Exercise objective:
Where the string "computer" appears in a line of the data, show that line.

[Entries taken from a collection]
######
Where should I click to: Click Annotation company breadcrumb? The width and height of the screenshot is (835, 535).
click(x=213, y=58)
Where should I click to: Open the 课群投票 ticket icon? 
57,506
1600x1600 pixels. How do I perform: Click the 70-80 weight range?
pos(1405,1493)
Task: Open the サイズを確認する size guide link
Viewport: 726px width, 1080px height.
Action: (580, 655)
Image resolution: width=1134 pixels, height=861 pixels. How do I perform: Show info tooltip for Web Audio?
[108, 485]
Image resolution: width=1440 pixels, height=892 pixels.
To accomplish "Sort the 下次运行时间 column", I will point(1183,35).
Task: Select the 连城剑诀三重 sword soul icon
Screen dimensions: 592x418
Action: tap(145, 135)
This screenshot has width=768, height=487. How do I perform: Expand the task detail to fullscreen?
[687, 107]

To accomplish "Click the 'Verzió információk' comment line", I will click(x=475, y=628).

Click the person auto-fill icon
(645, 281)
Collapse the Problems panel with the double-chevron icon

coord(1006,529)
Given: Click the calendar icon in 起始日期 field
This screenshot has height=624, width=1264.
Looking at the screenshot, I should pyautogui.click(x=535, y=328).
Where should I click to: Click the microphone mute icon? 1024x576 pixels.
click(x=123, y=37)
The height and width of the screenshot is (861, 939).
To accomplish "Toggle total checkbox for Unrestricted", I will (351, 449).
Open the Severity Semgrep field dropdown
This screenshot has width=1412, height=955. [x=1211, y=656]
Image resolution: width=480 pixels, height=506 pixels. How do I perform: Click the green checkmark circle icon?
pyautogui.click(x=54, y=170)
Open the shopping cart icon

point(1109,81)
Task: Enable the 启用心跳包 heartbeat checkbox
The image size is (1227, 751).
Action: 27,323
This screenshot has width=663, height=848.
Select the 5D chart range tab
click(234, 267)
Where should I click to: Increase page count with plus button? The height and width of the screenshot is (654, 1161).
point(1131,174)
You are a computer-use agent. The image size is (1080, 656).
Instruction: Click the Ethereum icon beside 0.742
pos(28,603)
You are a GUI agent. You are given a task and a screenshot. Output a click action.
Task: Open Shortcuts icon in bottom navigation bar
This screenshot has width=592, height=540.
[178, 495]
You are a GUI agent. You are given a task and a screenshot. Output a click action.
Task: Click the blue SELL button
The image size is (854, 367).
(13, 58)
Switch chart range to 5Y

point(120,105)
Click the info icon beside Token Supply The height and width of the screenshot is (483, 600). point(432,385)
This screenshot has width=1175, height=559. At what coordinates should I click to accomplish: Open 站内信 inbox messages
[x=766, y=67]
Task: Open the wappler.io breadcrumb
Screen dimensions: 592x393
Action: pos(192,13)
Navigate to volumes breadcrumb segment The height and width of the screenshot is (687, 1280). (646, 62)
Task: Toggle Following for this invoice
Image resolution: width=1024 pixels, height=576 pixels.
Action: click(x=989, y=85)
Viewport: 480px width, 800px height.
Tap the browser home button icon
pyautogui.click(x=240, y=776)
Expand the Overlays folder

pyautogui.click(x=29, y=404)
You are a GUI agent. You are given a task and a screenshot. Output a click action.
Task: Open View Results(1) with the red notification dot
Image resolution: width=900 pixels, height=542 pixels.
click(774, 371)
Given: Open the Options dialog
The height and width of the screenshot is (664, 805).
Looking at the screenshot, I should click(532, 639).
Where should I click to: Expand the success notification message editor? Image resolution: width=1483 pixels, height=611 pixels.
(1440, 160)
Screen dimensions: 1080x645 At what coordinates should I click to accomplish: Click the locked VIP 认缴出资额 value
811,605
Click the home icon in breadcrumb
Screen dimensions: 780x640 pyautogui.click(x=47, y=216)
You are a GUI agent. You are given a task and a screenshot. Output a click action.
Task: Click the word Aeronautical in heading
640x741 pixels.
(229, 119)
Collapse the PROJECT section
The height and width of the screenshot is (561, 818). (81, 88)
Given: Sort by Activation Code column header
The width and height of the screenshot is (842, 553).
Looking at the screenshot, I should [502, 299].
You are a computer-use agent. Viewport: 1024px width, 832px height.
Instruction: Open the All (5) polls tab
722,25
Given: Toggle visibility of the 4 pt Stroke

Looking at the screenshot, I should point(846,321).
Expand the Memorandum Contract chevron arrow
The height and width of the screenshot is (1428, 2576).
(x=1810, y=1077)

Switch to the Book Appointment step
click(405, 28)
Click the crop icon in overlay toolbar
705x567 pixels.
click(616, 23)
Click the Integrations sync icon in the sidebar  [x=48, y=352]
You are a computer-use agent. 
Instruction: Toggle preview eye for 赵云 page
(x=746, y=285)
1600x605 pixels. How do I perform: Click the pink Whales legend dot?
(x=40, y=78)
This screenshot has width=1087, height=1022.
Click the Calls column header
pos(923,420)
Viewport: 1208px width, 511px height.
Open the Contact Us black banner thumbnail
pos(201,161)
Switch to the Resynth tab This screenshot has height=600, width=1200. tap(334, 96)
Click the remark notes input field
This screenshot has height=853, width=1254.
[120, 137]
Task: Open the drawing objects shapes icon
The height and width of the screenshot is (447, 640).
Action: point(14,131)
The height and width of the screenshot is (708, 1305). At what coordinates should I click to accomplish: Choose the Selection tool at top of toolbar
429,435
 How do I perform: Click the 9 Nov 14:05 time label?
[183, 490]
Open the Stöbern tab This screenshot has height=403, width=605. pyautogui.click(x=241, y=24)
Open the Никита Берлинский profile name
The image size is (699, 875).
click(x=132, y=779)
######
Response:
You are a computer-use agent. The image size is (1080, 656).
You are a computer-use agent. Viewport: 1024px width, 832px height.
You are a computer-use agent. 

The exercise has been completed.